#### Provided data ####
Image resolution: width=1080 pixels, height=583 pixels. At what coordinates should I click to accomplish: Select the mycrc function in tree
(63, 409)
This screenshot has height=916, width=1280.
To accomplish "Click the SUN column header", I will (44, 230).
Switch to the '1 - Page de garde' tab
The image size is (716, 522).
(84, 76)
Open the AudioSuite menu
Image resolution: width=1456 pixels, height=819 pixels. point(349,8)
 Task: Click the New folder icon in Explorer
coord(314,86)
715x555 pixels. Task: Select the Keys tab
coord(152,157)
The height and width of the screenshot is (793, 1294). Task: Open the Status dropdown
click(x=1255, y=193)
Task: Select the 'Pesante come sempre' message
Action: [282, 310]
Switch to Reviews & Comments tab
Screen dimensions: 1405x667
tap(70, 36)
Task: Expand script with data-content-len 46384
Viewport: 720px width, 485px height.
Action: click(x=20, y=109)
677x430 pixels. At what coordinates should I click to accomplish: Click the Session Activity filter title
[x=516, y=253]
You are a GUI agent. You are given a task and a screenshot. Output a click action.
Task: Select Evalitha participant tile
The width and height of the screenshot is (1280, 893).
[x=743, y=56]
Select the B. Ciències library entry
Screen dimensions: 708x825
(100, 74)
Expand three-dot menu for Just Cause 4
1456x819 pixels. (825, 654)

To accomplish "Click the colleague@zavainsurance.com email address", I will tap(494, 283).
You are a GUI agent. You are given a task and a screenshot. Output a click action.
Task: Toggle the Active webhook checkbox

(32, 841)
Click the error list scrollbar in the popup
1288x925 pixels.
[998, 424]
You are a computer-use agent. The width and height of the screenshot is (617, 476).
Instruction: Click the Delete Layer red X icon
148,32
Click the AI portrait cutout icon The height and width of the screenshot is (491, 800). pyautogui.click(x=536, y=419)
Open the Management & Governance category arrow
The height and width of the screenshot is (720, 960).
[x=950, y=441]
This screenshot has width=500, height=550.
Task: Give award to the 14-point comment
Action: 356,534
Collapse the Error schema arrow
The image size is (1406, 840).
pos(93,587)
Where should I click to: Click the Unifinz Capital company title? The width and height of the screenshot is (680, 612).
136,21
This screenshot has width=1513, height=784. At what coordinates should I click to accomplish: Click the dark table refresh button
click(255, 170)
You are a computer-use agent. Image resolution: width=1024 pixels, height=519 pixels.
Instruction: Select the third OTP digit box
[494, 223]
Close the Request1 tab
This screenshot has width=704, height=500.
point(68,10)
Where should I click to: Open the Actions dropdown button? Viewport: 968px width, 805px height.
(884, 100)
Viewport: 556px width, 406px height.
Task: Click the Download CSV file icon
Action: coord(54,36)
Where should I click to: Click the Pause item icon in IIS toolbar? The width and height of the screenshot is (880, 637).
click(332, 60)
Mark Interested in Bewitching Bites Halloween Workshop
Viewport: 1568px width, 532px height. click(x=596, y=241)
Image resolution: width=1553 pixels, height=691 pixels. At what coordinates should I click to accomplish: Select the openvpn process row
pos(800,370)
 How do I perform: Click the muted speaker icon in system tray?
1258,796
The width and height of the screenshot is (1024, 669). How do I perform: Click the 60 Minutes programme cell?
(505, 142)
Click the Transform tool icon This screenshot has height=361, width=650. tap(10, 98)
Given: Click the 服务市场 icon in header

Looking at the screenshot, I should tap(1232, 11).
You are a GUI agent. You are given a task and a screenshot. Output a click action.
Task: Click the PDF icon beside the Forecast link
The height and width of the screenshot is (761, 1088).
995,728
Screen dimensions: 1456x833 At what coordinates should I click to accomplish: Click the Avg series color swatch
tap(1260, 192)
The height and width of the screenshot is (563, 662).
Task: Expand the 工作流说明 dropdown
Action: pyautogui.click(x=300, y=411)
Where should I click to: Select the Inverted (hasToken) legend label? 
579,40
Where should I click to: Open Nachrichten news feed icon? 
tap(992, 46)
####
Echo all of the lines above verbatim.

■ Problem solution ■
Image resolution: width=1080 pixels, height=583 pixels. At what coordinates should I click to accomplish: Select the mycrc function in tree
(63, 409)
This screenshot has height=916, width=1280.
To accomplish "Click the SUN column header", I will (44, 230).
Switch to the '1 - Page de garde' tab
The image size is (716, 522).
(84, 76)
Open the AudioSuite menu
Image resolution: width=1456 pixels, height=819 pixels. point(349,8)
 Task: Click the New folder icon in Explorer
coord(314,86)
715x555 pixels. Task: Select the Keys tab
coord(152,157)
The height and width of the screenshot is (793, 1294). Task: Open the Status dropdown
click(x=1255, y=193)
Task: Select the 'Pesante come sempre' message
Action: [282, 310]
Switch to Reviews & Comments tab
Screen dimensions: 1405x667
tap(70, 36)
Task: Expand script with data-content-len 46384
Viewport: 720px width, 485px height.
Action: click(x=20, y=109)
677x430 pixels. At what coordinates should I click to accomplish: Click the Session Activity filter title
[x=516, y=253]
You are a GUI agent. You are given a task and a screenshot. Output a click action.
Task: Select Evalitha participant tile
The width and height of the screenshot is (1280, 893).
[x=743, y=56]
Select the B. Ciències library entry
Screen dimensions: 708x825
(100, 74)
Expand three-dot menu for Just Cause 4
1456x819 pixels. (825, 654)

To accomplish "Click the colleague@zavainsurance.com email address", I will tap(494, 283).
You are a GUI agent. You are given a task and a screenshot. Output a click action.
Task: Toggle the Active webhook checkbox

(32, 841)
Click the error list scrollbar in the popup
1288x925 pixels.
[998, 424]
You are a computer-use agent. The width and height of the screenshot is (617, 476).
Instruction: Click the Delete Layer red X icon
148,32
Click the AI portrait cutout icon The height and width of the screenshot is (491, 800). pyautogui.click(x=536, y=419)
Open the Management & Governance category arrow
The height and width of the screenshot is (720, 960).
[x=950, y=441]
This screenshot has width=500, height=550.
Task: Give award to the 14-point comment
Action: 356,534
Collapse the Error schema arrow
The image size is (1406, 840).
pos(93,587)
Where should I click to: Click the Unifinz Capital company title? The width and height of the screenshot is (680, 612).
136,21
This screenshot has width=1513, height=784. At what coordinates should I click to accomplish: Click the dark table refresh button
click(255, 170)
You are a computer-use agent. Image resolution: width=1024 pixels, height=519 pixels.
Instruction: Select the third OTP digit box
[494, 223]
Close the Request1 tab
This screenshot has width=704, height=500.
point(68,10)
Where should I click to: Open the Actions dropdown button? Viewport: 968px width, 805px height.
(884, 100)
Viewport: 556px width, 406px height.
Task: Click the Download CSV file icon
Action: coord(54,36)
Where should I click to: Click the Pause item icon in IIS toolbar? The width and height of the screenshot is (880, 637).
click(332, 60)
Mark Interested in Bewitching Bites Halloween Workshop
Viewport: 1568px width, 532px height. click(x=596, y=241)
Image resolution: width=1553 pixels, height=691 pixels. At what coordinates should I click to accomplish: Select the openvpn process row
pos(800,370)
 How do I perform: Click the muted speaker icon in system tray?
1258,796
The width and height of the screenshot is (1024, 669). How do I perform: Click the 60 Minutes programme cell?
(505, 142)
Click the Transform tool icon This screenshot has height=361, width=650. tap(10, 98)
Given: Click the 服务市场 icon in header

Looking at the screenshot, I should tap(1232, 11).
You are a GUI agent. You are given a task and a screenshot. Output a click action.
Task: Click the PDF icon beside the Forecast link
The height and width of the screenshot is (761, 1088).
995,728
Screen dimensions: 1456x833 At what coordinates should I click to accomplish: Click the Avg series color swatch
tap(1260, 192)
The height and width of the screenshot is (563, 662).
Task: Expand the 工作流说明 dropdown
Action: pyautogui.click(x=300, y=411)
Where should I click to: Select the Inverted (hasToken) legend label? 
579,40
Where should I click to: Open Nachrichten news feed icon? 
tap(992, 46)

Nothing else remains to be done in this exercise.